Beside him, Kaveh was docile. It was as though all the fight had gone out of him. This was familiar, too. When they fought, there would come a point after the fury had subsided where Kaveh would slink home from wherever he’d vanished to. Apologies were never said, but they were given nonetheless. A bottle of wine, a quiet evening, warm drinks on the divan. A lion turned housecat. Licking each other’s wounds.
It was only as they approached Kaveh’s bedside that the fragment acknowledged him again.
“It’s not too late to change your mind, you know.”
Alhaitham looked past the shadow, to the man lying still in the infirmary bed. His skin was pale, cheekbones jutting out through the thinness of his face.
“It is too late,” Alhaitham said. “It has been for a long time.”
The shadow rounded the bed to stand on the opposite side. It took a moment for Alhaitham to raise his eyes to meet the crimson watching him.
It watched him for a long moment, then nodded resolutely.
“Very well,” it said, its lips curling into something sharp and mocking. “I hope you succeed, Alhaitham. For all our sakes.”
Without any further words, it rested its hand over Kaveh’s chest, and a moment later was gone completely.
Alhaitham sighed and slowly lowered his head to rest in his hands, palms blotting out the artificial light of the room.
“Don’t worry, Kaveh,” he said to the empty room, to the figure before him, to the three fragments now returned. “I will.”
Notes:
Whew, this chapter fought me tooth and nail. Angry Kaveh was a lot of fun, but I think I had a hard time conceptualizing what this would look like expressed. Kaveh so rarely expresses his bone-deep anger in canon, so I hope you feel I did him justice!
This week’s title is from the song Sunshine Riptide! This is also the first chapter that had two possible titles— the other option was the line “strike a match and i’ll burn you to the ground” but I decided on this one instead. RIP to The Phoenix, you’ll always be my favorite.
Join the Haikaveh Discord to hang out with a bunch of like-minded people if you want to scream about the boys with me.
Looking to find me other places? Come say hi or ask questions on Twitter or Tumblr!
Chapter 6: anything you say can and will be held against you (so only say my name)
Summary:
“I can hear you thinking,” Kaveh said from beside him. His voice was low and smooth, like honey and melted sugar. “Care to share?”
The opening gambit. Alhaitham turned, pulled one leg underneath him so he could face it head on. Kaveh mirrored him.
“I’m trying to figure out what piece of Kaveh you are.”
Kaveh smiled, innocence tinted with something darker, hungrier. It didn’t seem to fit on Kaveh’s face, and yet Alhaitham couldn’t look away.
“I think that depends, eshgham,” it said. Alhaitham’s face must have given away his feelings about the nickname, because Kaveh’s smile sharpened and his eyes dipped to Alhaitham’s mouth. “What do you think I am?"
Notes:
(See the end of the chapter for notes.)
Chapter Text
It was still early enough in the evening that Alhaitham could return to the tavern if he so wished, but, well– he didn’t want to. Something about Tighnari and Cyno seeing the fragment of Kaveh made Alhaitham unsettled. It was private. The truth of this belonged only to him and the shadows that followed him. So instead of returning to that table and the noise and the people he had begun to consider friends, Alhaitham walked the short path back to his home in quiet thought.

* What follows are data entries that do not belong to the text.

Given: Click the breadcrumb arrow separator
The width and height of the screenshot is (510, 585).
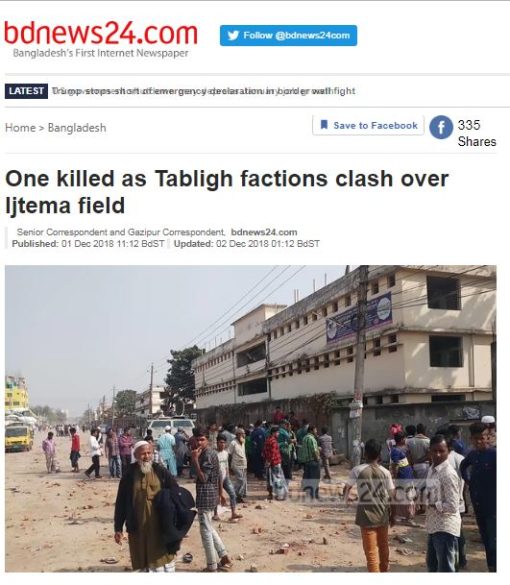Looking at the screenshot, I should (41, 128).
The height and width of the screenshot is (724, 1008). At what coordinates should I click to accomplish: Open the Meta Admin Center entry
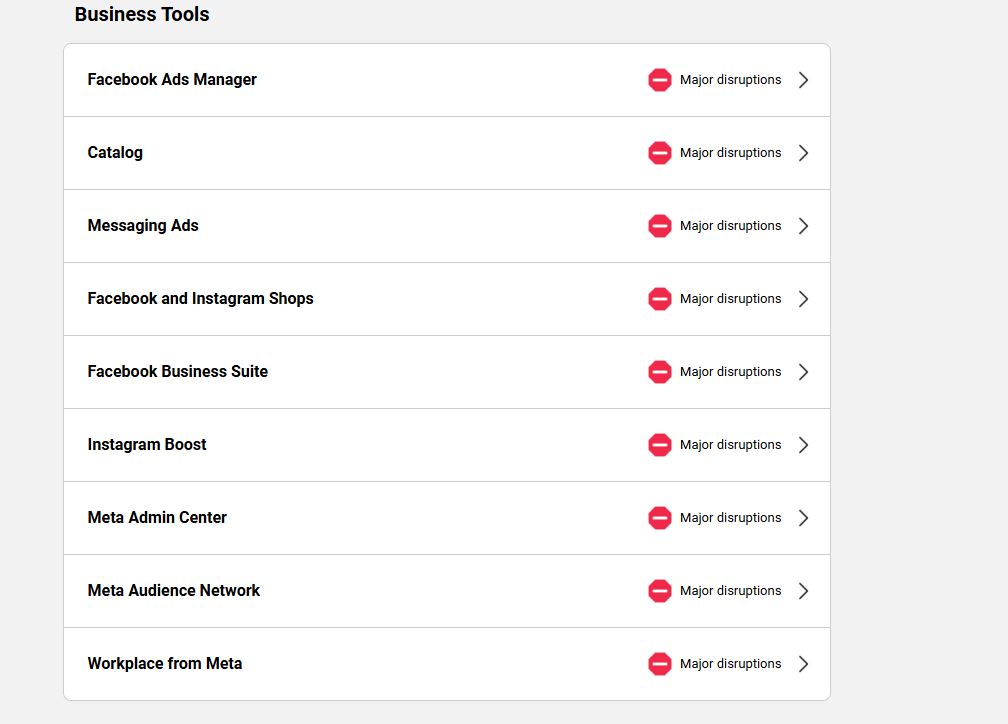[447, 518]
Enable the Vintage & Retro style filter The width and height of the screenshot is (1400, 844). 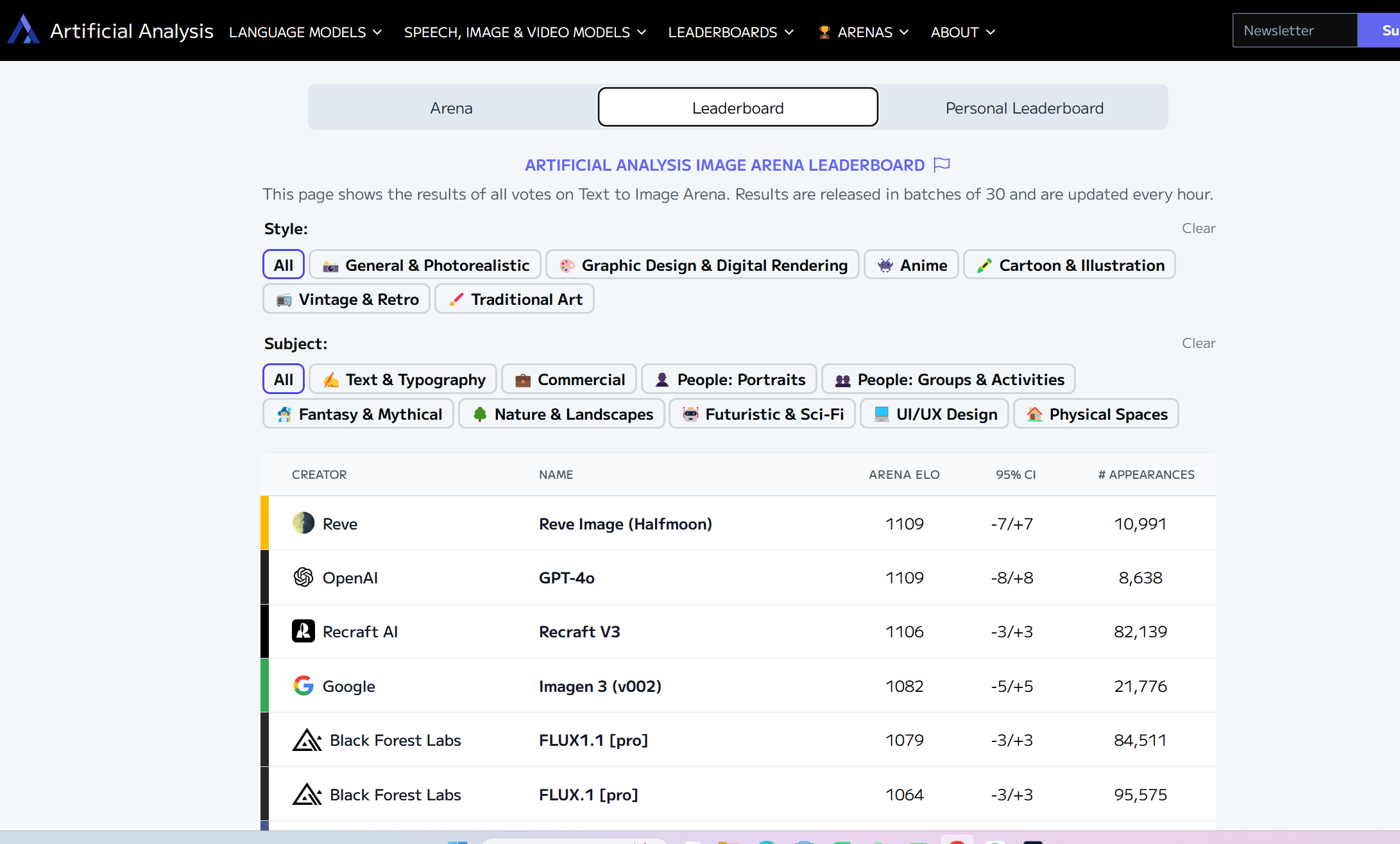(346, 299)
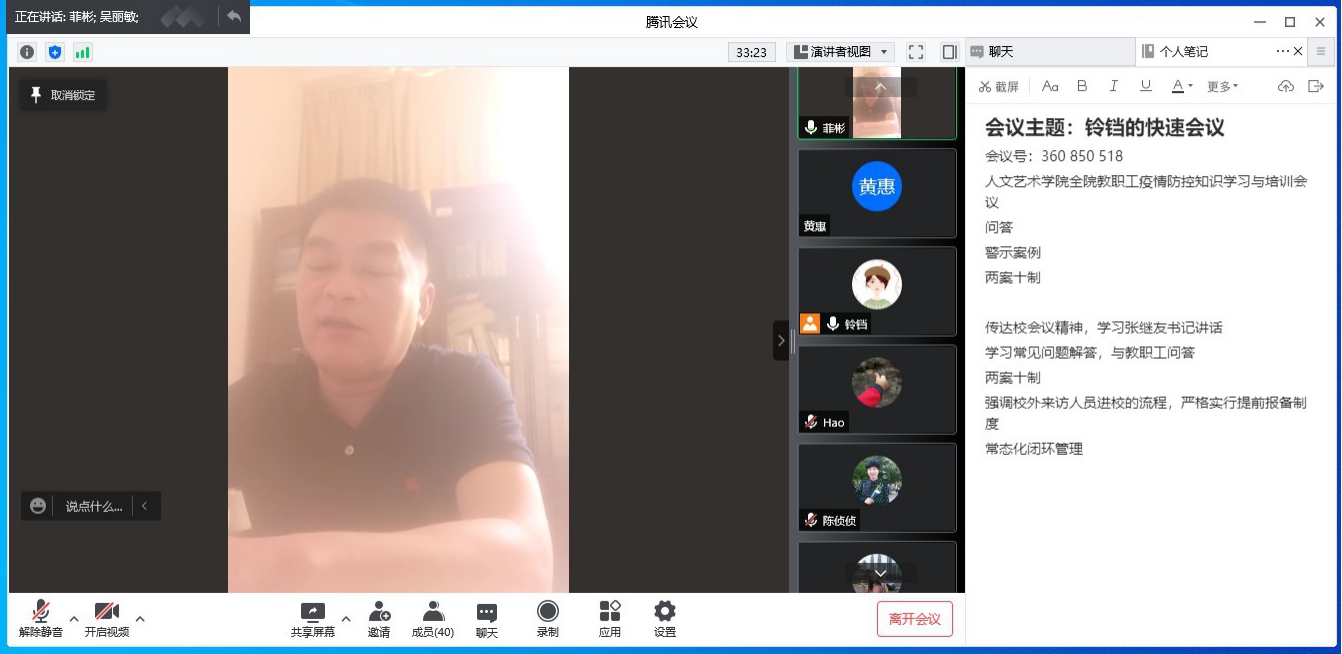Open the 邀请 invite icon

[x=379, y=612]
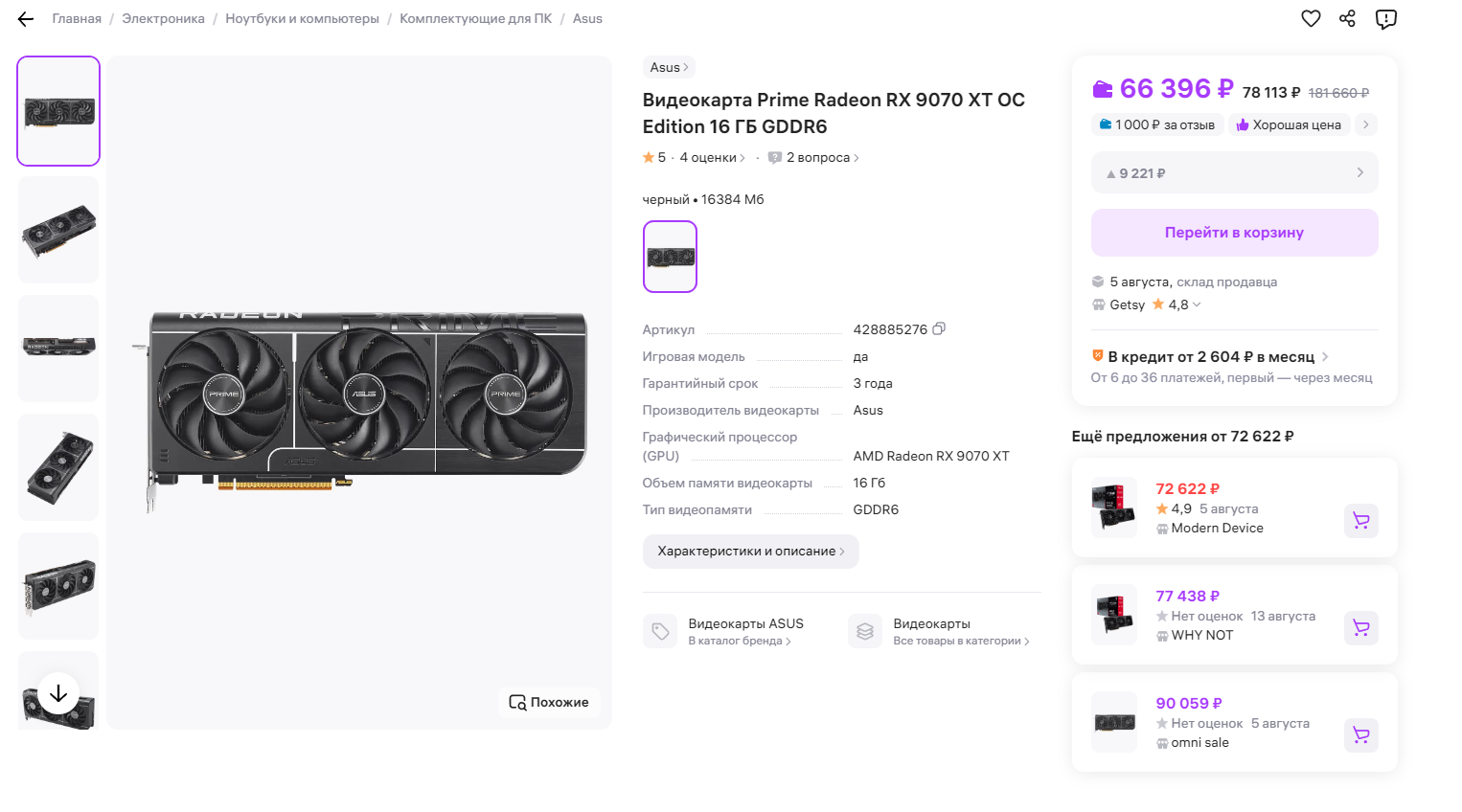Expand Getsy seller rating dropdown
This screenshot has width=1462, height=812.
[x=1197, y=304]
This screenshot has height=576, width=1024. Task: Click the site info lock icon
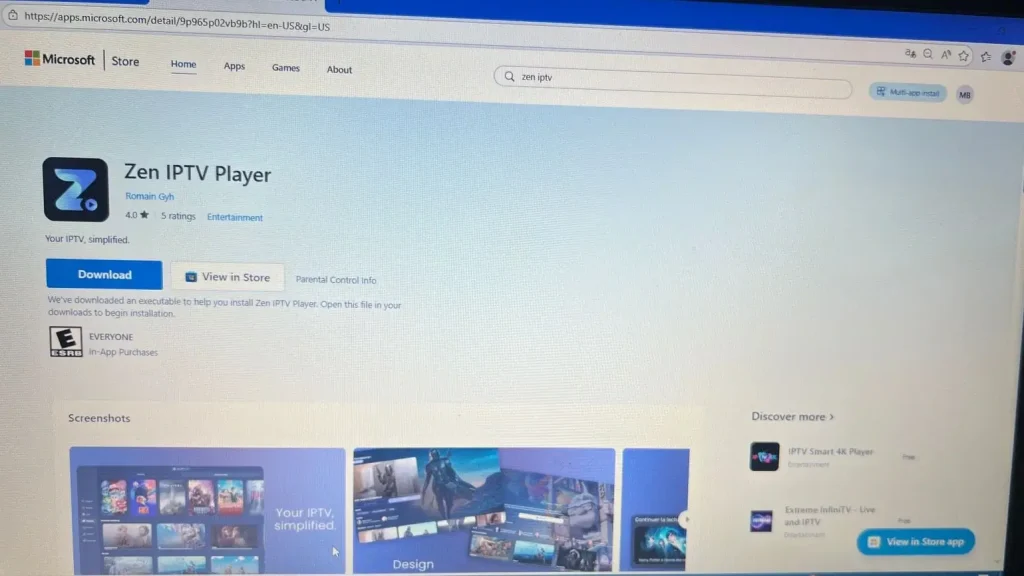(x=12, y=15)
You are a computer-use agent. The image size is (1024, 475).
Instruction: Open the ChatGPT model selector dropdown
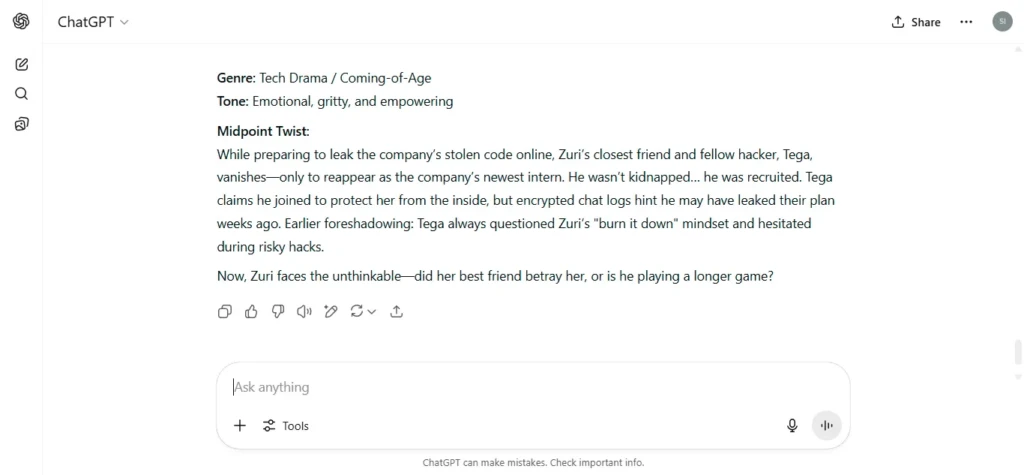(93, 22)
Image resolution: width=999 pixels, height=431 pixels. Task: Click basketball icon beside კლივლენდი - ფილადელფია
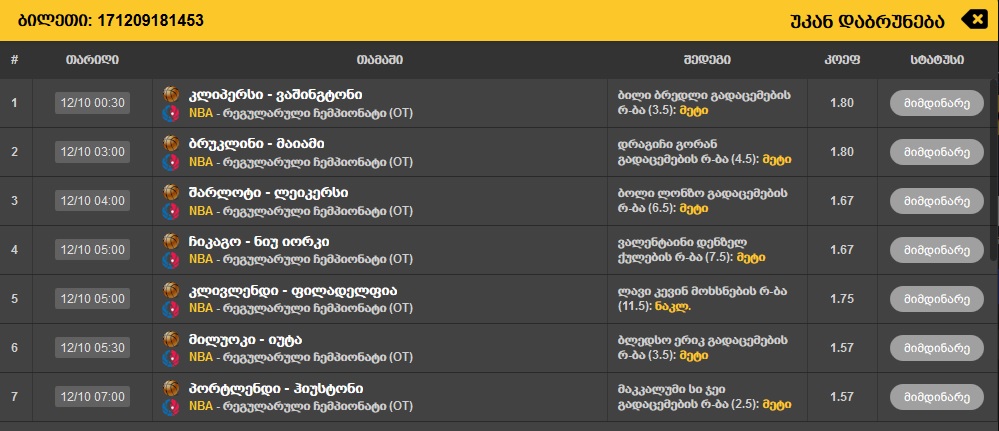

Tonight’s run-in made three. How had this all gotten away from him so quickly? How had it only been a few short days since he learned of Kaveh’s condition at all?
It was becoming clearer with every shadow he confronted that this all had something to do with Kaveh– with the real Kaveh, the one that shared a place in Alhaitham’s once-quiet life. Kaveh had never shared Alhaitham’s contentment with the way that things were. Privately, he thought that Kaveh didn’t remember what it felt like to be content. It had been the fatal flaw that shattered them both, in the end.
Kaveh, who didn’t know how to release himself from the weights he voluntarily tied himself to.
Alhaitham, who couldn’t stand aside and watch Kaveh drown himself in an ocean he had created.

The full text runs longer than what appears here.